Angelo Arciglione (born in Acri, 1982) is an Italian pianist.

He studied with Maria Tipo and Eliso Virsaladze at the Scuola di Musica di Fiesole. He also graduated summa cum laude at the Accademia Nazionale di Santa Cecilia in Rome.

Praised by audiences and critics for his sensitive interpretations and refined touch, Arciglione came to international attention by winning major prizes at several international piano competitions, including the 2012 San Marino Competition, the 2012 San Antonio (Texas) Competition, the 2011 World Piano e-Competition of Santa Fe (New Mexico), the 2010 Hilton Head International Piano Competition, the 2010 Scriabin Competition in Grosseto, the 2010 Schumann Prize in Lamporecchio, the 2010 Porrino Competition in Cagliari, the 2008 Valencia International Piano Competition Prize Iturbi, the 2005 International Ettore Pozzoli Piano Competition.
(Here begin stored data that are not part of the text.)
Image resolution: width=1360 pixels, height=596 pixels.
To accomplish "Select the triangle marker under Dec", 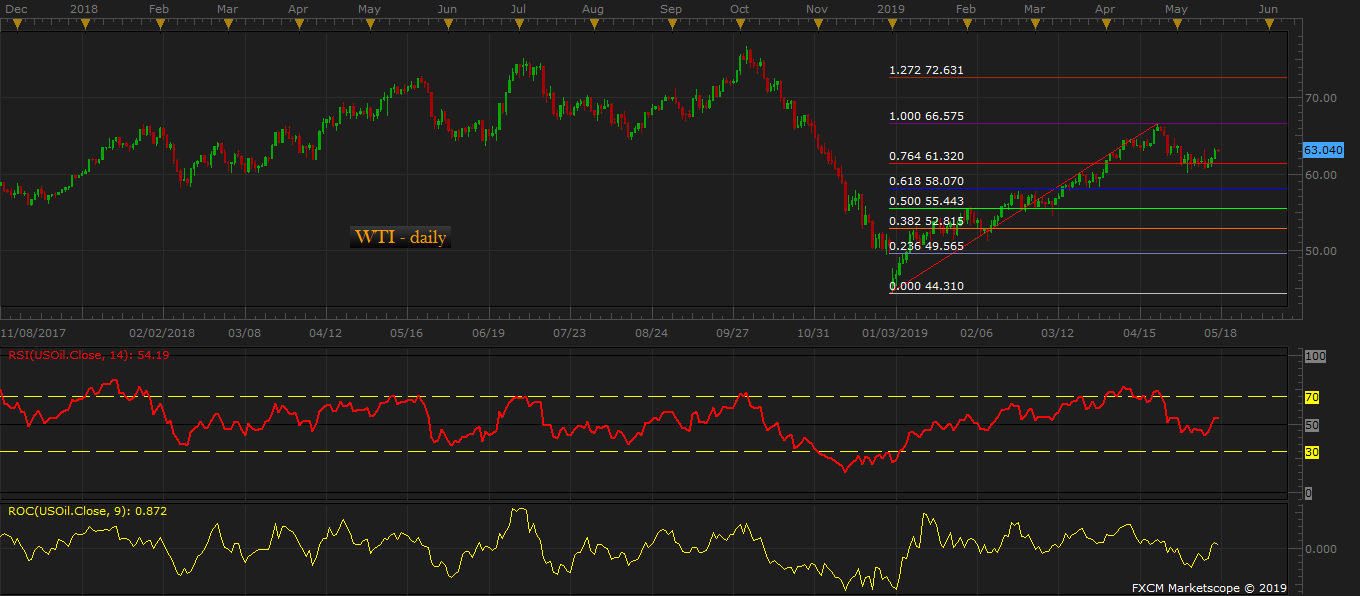I will pyautogui.click(x=16, y=25).
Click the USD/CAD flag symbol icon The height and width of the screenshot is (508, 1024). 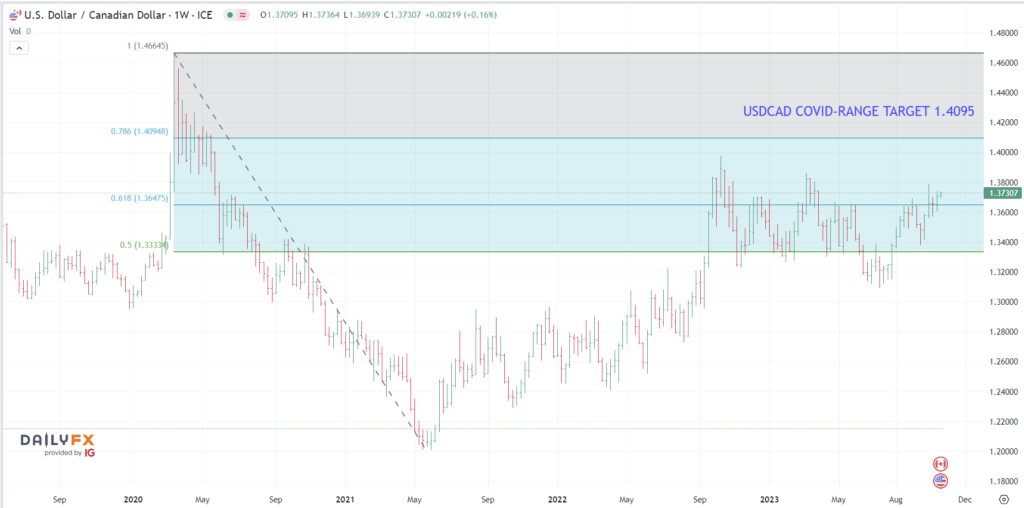[x=13, y=15]
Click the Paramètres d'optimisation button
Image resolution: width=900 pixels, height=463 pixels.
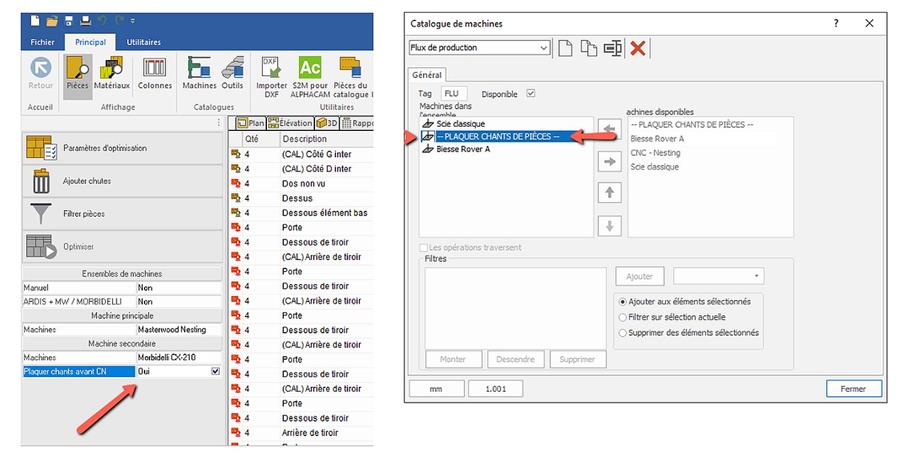coord(119,148)
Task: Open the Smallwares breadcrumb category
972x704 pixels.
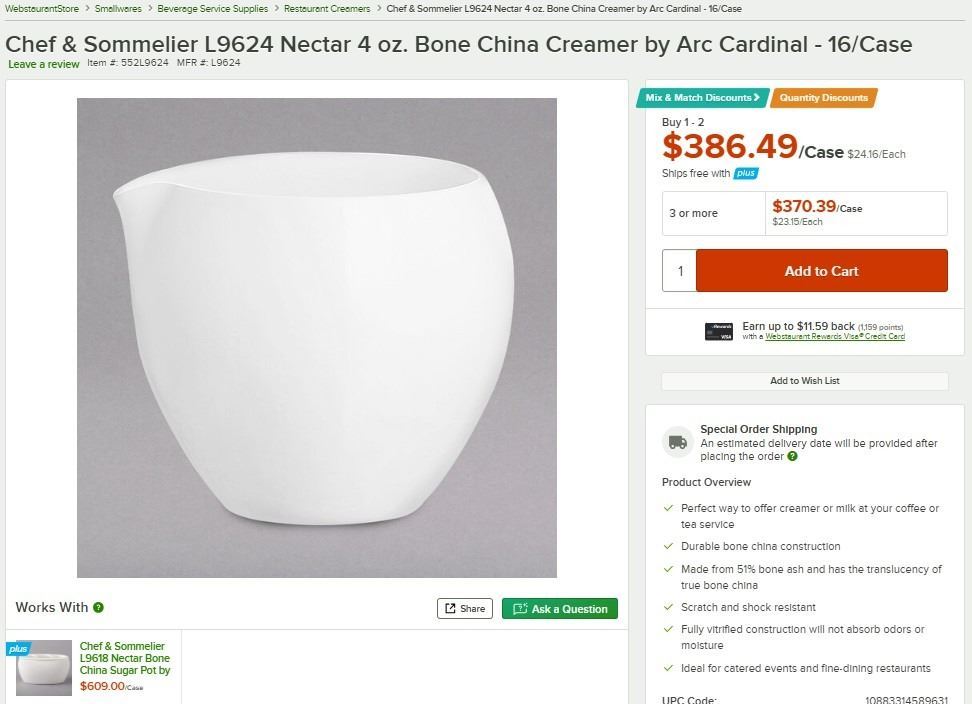Action: (118, 9)
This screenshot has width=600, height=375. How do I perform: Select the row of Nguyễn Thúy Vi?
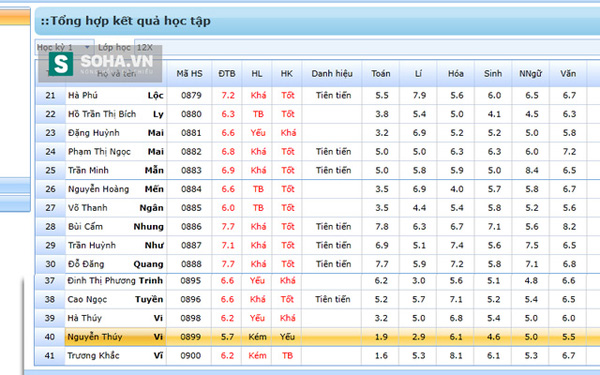[318, 337]
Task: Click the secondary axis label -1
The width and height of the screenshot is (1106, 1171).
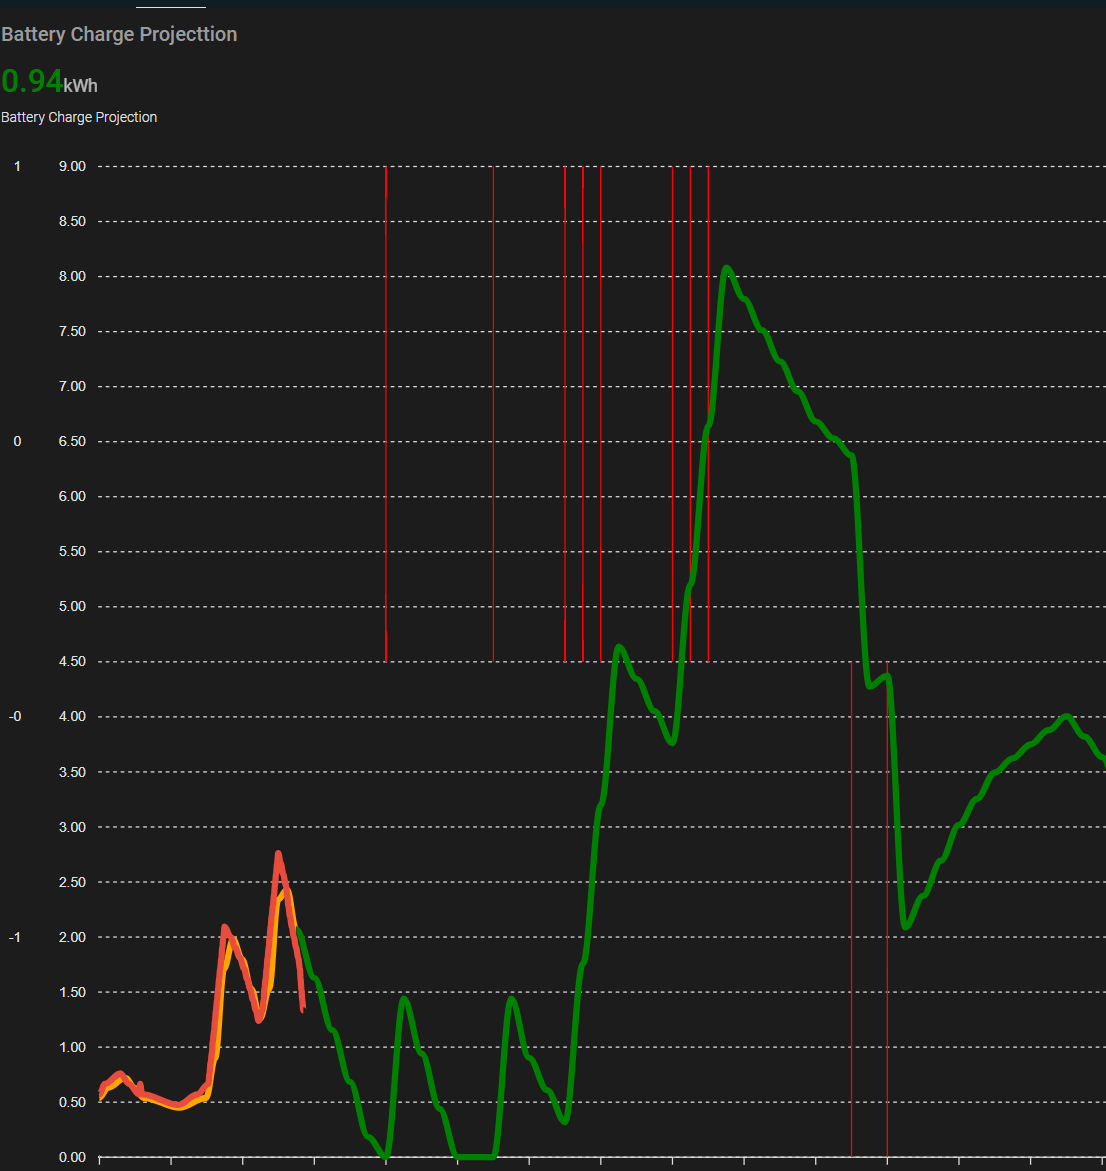Action: pos(17,937)
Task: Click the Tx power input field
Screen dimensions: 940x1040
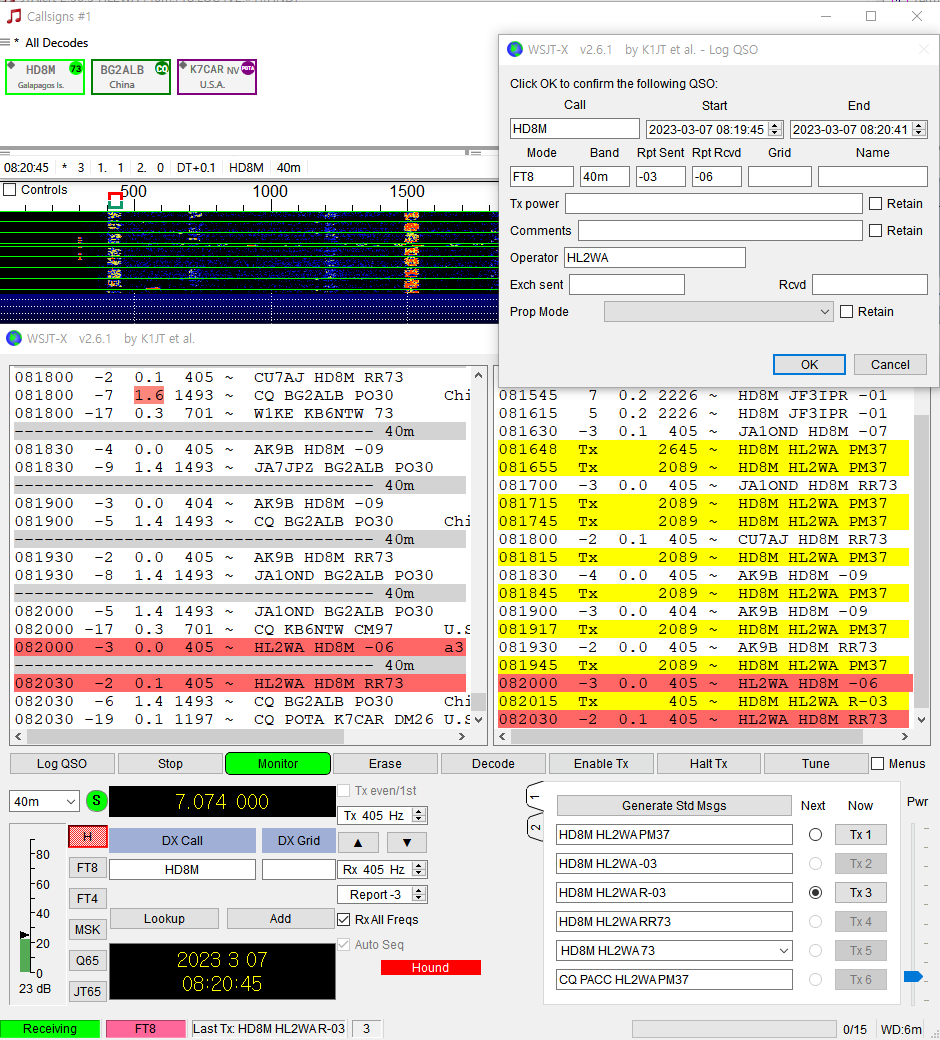Action: [x=713, y=204]
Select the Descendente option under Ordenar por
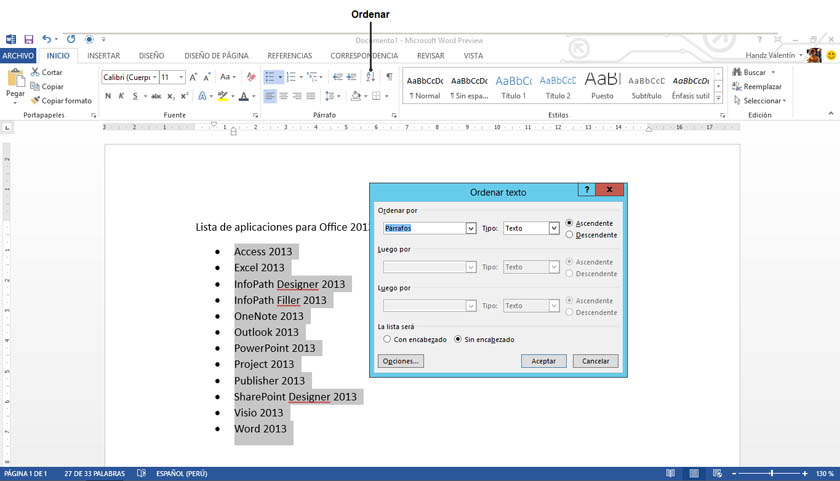Viewport: 840px width, 481px height. (x=570, y=235)
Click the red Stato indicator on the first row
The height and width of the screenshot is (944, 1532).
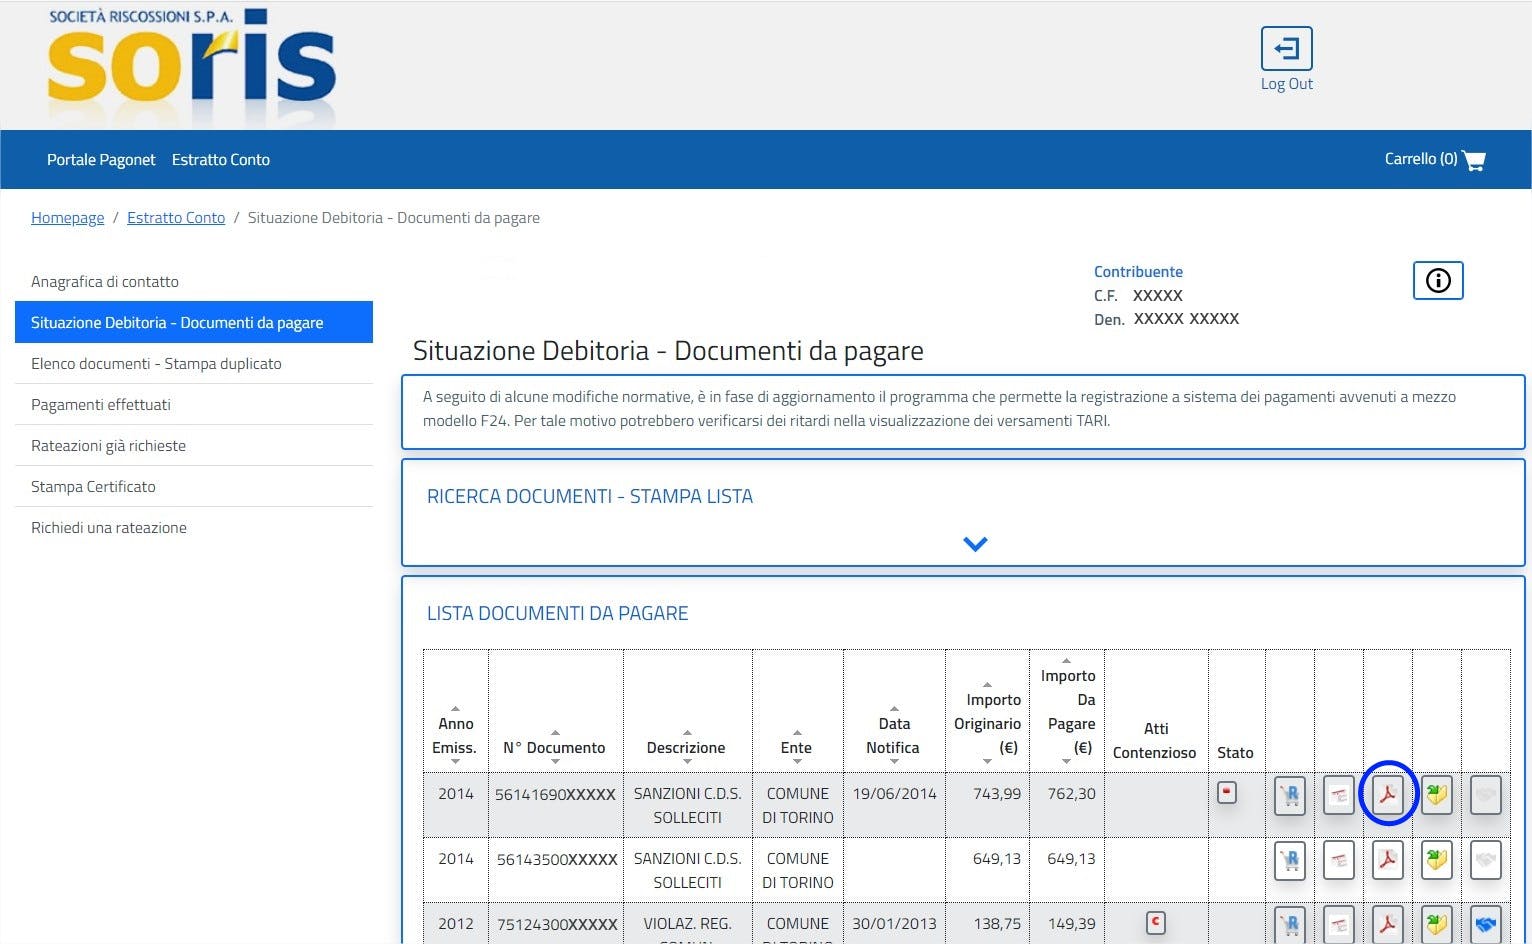click(x=1226, y=791)
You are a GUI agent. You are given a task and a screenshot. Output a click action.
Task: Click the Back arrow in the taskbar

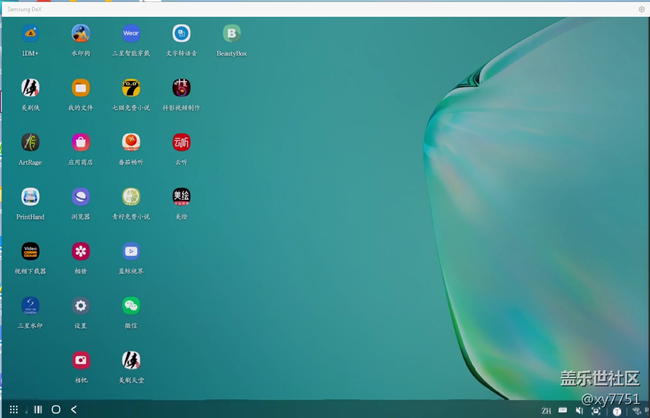pos(74,410)
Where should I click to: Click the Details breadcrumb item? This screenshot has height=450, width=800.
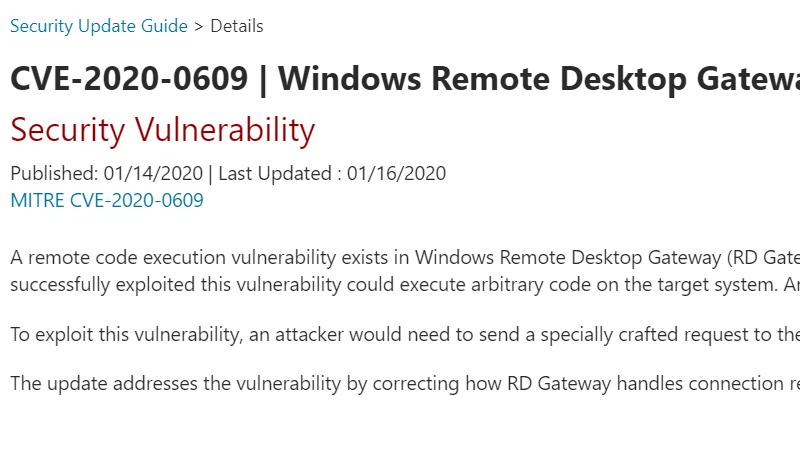tap(237, 26)
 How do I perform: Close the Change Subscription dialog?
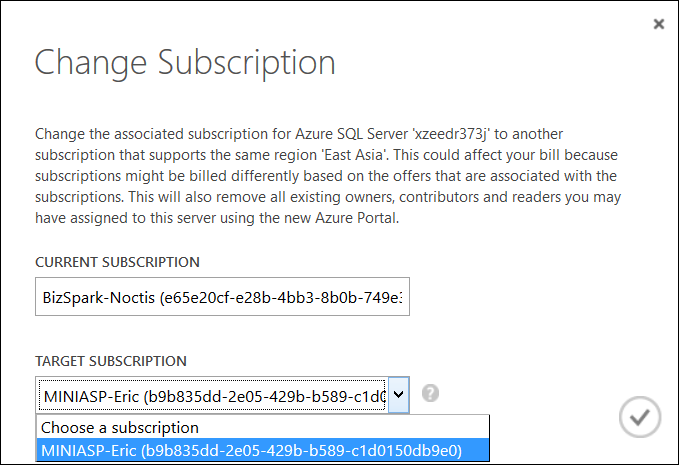pos(659,24)
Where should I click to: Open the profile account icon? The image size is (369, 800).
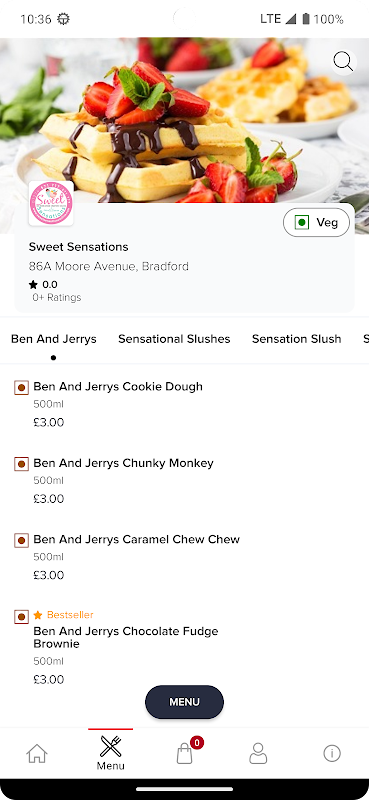258,753
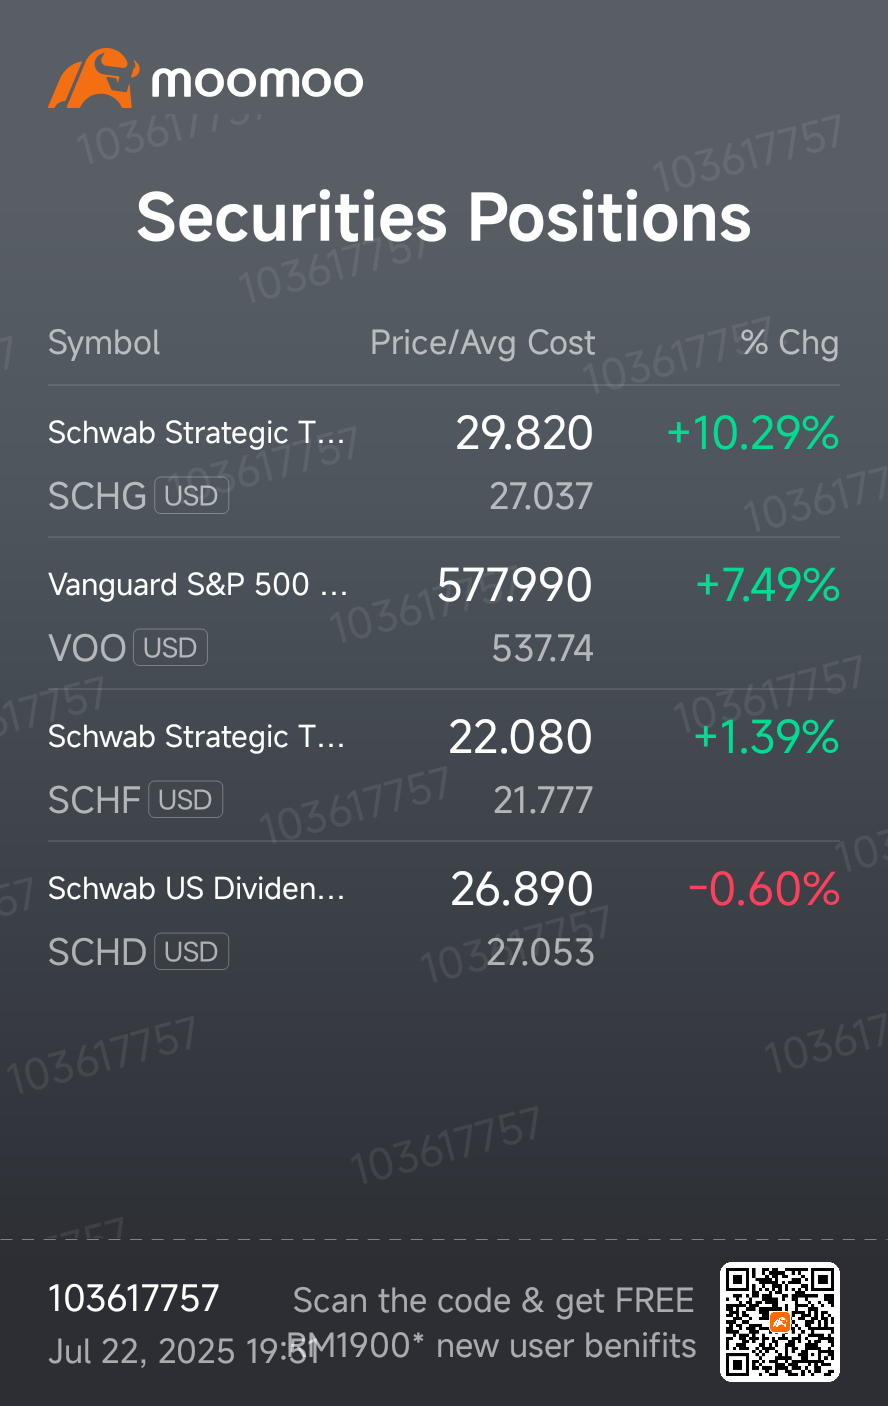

His passion for twentieth century Italian music led him to rediscover and record rare repertoires. He recorded world premieres of unpublished compositions by Mario Castelnuovo-Tedesco, collected in two albums: Exotica (2018) and Dedications (2019), published by Digression Music label. The two albums achieved enthusiastic reviews (American Record Guide, Musicweb International, MusicVoice). He also dedicated himself to the study of rare pages by Giorgio Federico Ghedini, of whom he performed the Fantasy and the Concerto for two pianos and orchestra in 2018 at the Kursal in Kislovodsk (Russia).

He is piano professor at the Music Conservatory of Cosenza. Since 2013, he is the founder and artistic director of the Campus Musica Acri (summer masterclasses & festival), in his home town, in Calabria.